Glenn Jacobs

More About: Economy - Economics USA

Ben Bernanke as The Bounty Hunter

The Outlaw Josey Wales is my all-time favorite western. Clint Eastwood (who else) plays the title character, a dirt farmer who joins a band of Confederate guerillas after Union troops massacre his family.  After the War Between the States ends, Wales refuses to surrender and makes his way south to the Mexican border. There he attempts to find peace and, along with a his newfound “family,” settles near an old Texas silver mining town.

Unfortunately, Wales can’t escape his past and in this scene he is confronted by a bounty hunter in the town saloon. The scene goes something like this:

Bounty hunter: “I’m looking for Josey Wales.”
Josey: “That’d be me. You a bounty hunter?”
Bounty hunter: “A man's got to do something to make a living in times like these.”
Josey: “Dying ain’t much of a living, boy. You know this isn’t necessary. You can just ride on.”
The bounty hunter considers this for a moment, then leaves the bar. A moment later he returns.
Bounty hunter: “I had to come back.”
Josey: “I know.”
Needless to say, things don’t turn out so well for the bounty hunter.
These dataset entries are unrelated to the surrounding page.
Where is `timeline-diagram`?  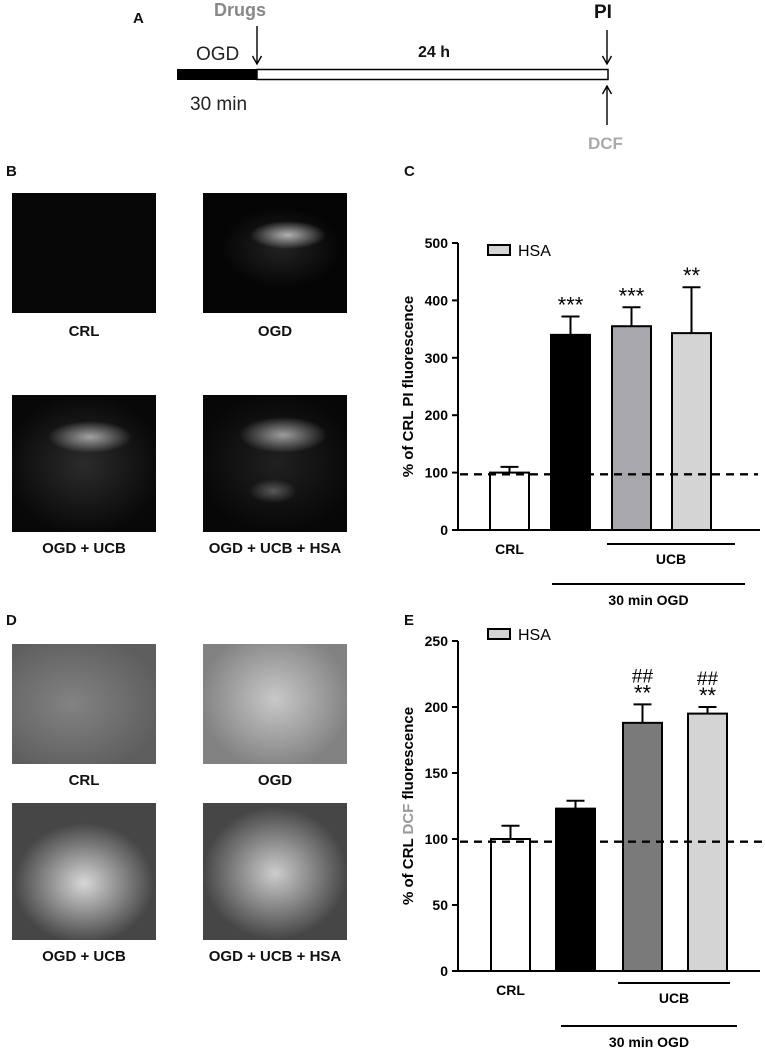
timeline-diagram is located at coordinates (395, 76).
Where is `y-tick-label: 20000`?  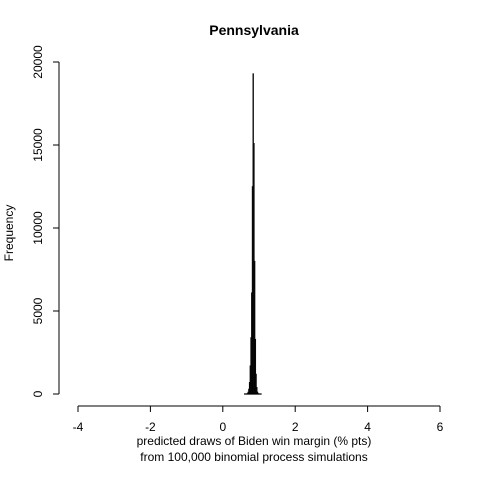
y-tick-label: 20000 is located at coordinates (38, 62).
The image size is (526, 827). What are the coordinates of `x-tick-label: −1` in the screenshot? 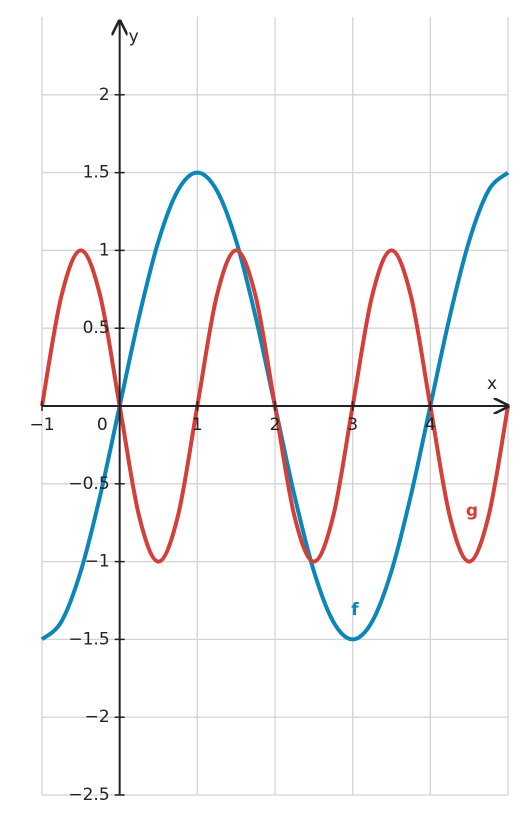 It's located at (42, 425).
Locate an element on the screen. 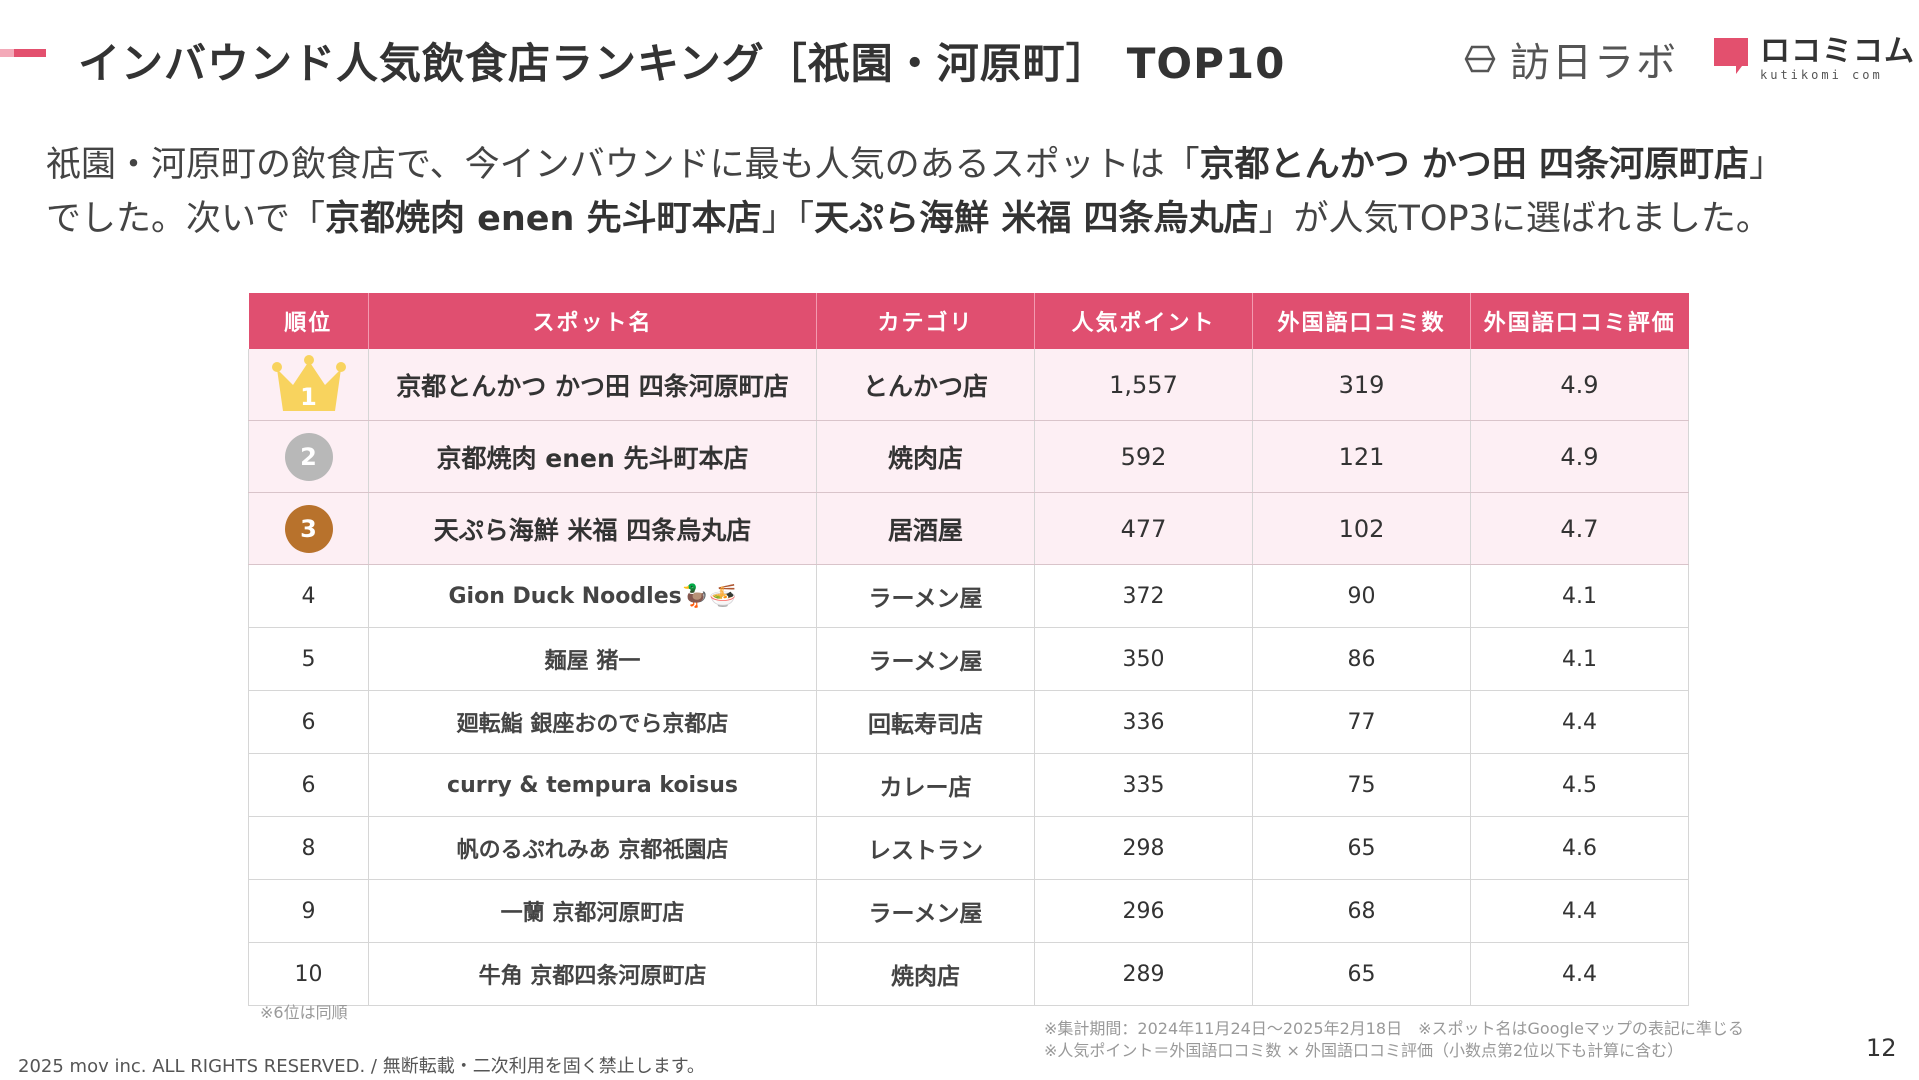  review-count-cell: 86 is located at coordinates (1362, 659).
It was the nature of the bounty hunter to do what he did. Literally, that’s what bounty hunters do. Hence, it was the bounty hunter’s nature that doomed him. Now, imagine that Fed Chairman Ben Bernanke is playing the role of the bounty hunter and the market is playing the role of Josey. The nature of a central banker is to try to control the market. The nature of the market is to circumvent this control. As the central banker exerts more control, the market’s reaction becomes increasingly more destructive to these interventions and the resulting distortions and bubbles.
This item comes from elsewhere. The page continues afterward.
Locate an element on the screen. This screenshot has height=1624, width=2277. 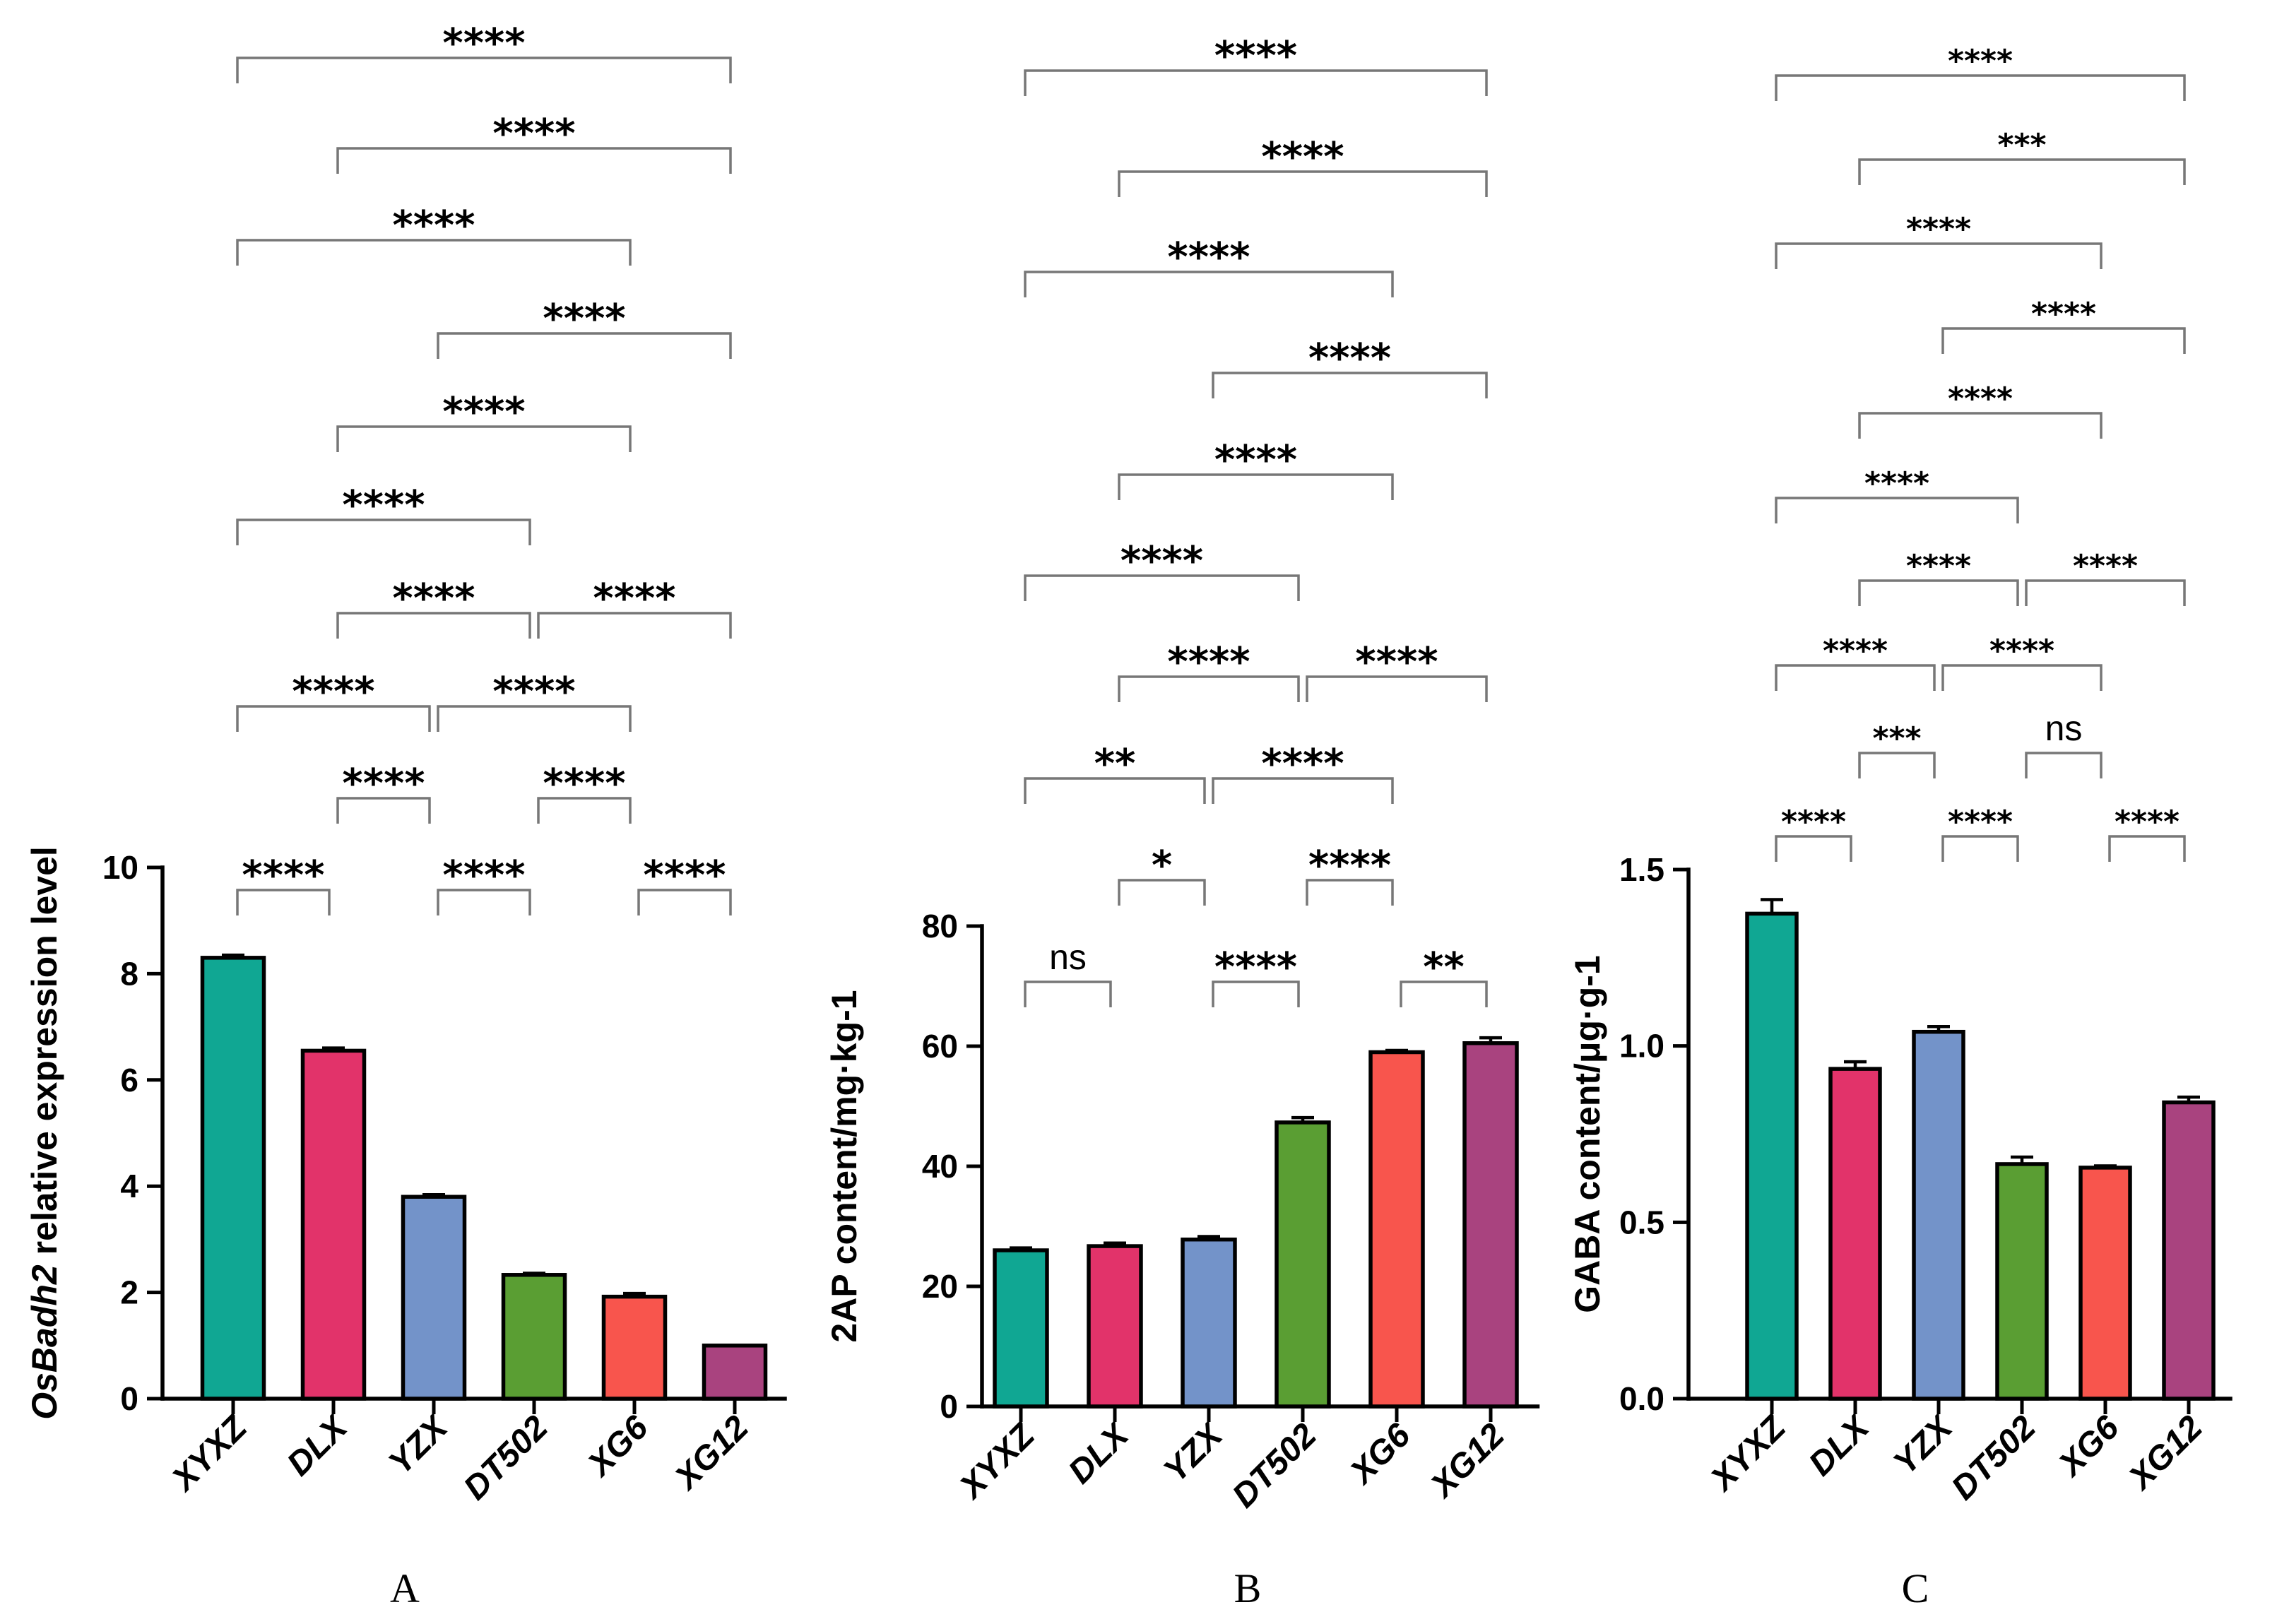
y-tick-label: 10 is located at coordinates (120, 868).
Currently, the market is attempting to purge itself of the monumental distortions that 100 years of Fed inflation and intervention has caused. The central bank is reacting with ever increasing amounts of inflation, of course, hidden behind the euphemism “quantitative easing.” The latest incarnation of QE announced yesterday will be the biggest yet. It is open-ended, meaning there is no time limit on how long it continues. Meanwhile, the Fed is continuing Operation Twist, designed to drive down long-term interest rates. Together, these two programs will add $85 billion a month to the Fed's balance sheet.

Instead of allowing the natural process of deflation and de-leveraging, the Fed is intention on inflating. When it comes to restarting the economy, QE1 didn’t work. QE2 didn’t work. Operation Twist has not worked. All these programs accomplished was to put money into the pockets of Wall Street and the big banks while creating an inflationary time bomb for the rest of us. QE3 will do more of the same.

Big Ben is just doing what central bankers have to do. The market is going to do what the market always does. The outcome is not going to be pretty for the Fed or the rest of us. If you haven't taken steps to protect yourself, please do so as soon as possible.